You're chasing updates, flagging risks and staying late to fix the formatting on a slide deck and wondering how the team member who was responsible missed it.
It's exhausting and it's a fast track to burnout. It's a bit like scope creep, lot’s of small things, but they always add up to more work, more calls, more messages and less time for you to focus on what’s important for your role.
When employees show up to do the bare minimum, this turns us into project parents constantly reminding people to do their jobs.
An analogy that made me chuckle was shared by one of the students in the HPPM program.

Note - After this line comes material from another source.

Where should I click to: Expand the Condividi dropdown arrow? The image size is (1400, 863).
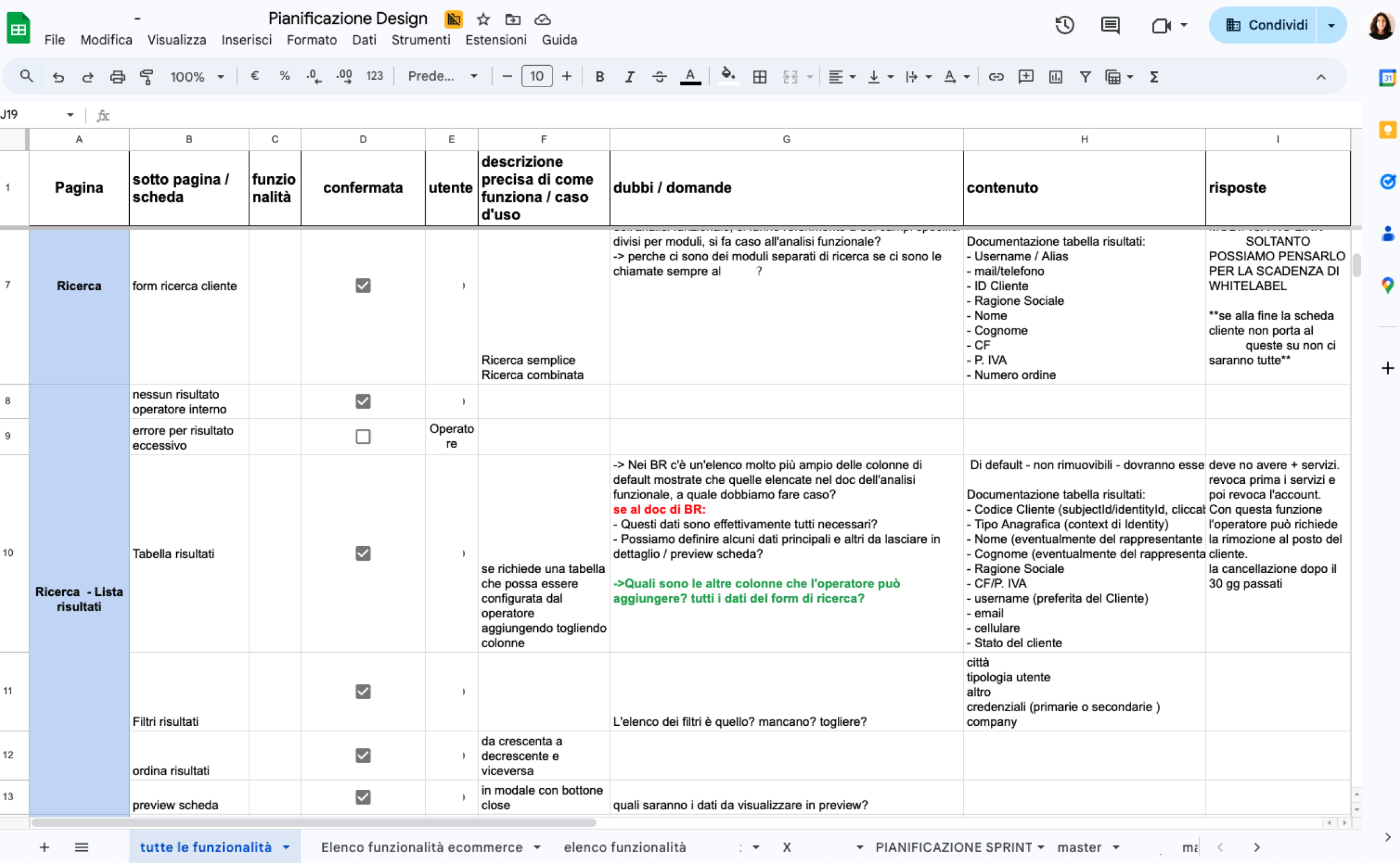(1331, 26)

of “Sometimes I feel like I’m a football coach, but as well as telling them what to do, I’m also having to move around the pitch moving their legs so they’ll kick the ball and be in the right place to receive the ball, it’s never ending.”
It’s a downward spiral, as the more help you provide, the less responsibility and accountability they feel, as you can’t force ownership.
You need to create a team that moves from task-doers to outcome-owners. Here’s a few ways to help.
1 - Stop being the Chief Problem Solver
Every time you immediately fix a problem, you train your team to be dependent on you. Next time someone brings you an issue, ask: "What do you think we should do?" Push the thinking back onto them. It takes longer initially, but it builds proactive thinking in the team.
2 - Stop talking
As a PM, we want to help, and this often results in being the first to put our hand up to own a problem or task, when in some cases there is either someone better qualified in the team or they may have ideas to solve it. This links to the first tip, let the team speak and come up with ideas, so be the facilitator rather than the action owner.
3- Co-create the plan (don't just present it)If you build the perfect Gantt chart alone and present it to the team, it's your plan, not theirs. People support what they help create. Involve them in defining how to get there. Create the structure of the plan, let them fill in the blanks.
4- Create real-world roles and responsibilities
If you’re just ticking the boxes in a RACI document, you’re missing a trick. Ask the team about real world responsibilities. For example;
“Tell me what you’ll do when you have a problem on the project?”
“How will you present your work to the client?
“What will you do when I’m on holiday to keep the project running?”
These types of questions get the team thinking about how they’ll take ownership when needed.
"It doesn't make sense to hire smart people and tell them what to do; we hire smart people so they can tell us what to do." — Steve Jobs
5 - Connect the what to the why
Tasks without context are just admin and just easy to delay and be worked on without much thought.
Update the database is boring. Update the database so the client can launch their sales campaign on Monday has purpose. Remind the team who's waiting on their work and why it matters.
6 - Action playback
In meetings, don’t playback the actions you’ve captured, ask each team member what actions they’ve taken down. By speaking their actions in front of their peers, they’re more likely to do them. Plus, you’ll get to hear if they’ve understood them correctly and in some cases, they may capture things you’ve missed.
So to summarise, don’t get in their way by helping too much, you’ll only hold them back and in some cases give them an easy out.
Increasing ownership and accountability in your team doesn’t happen overnight, it’s doing lots of small things to help and improve.
Be the facilitator, and you’ll find your life gets easier and your team gets better.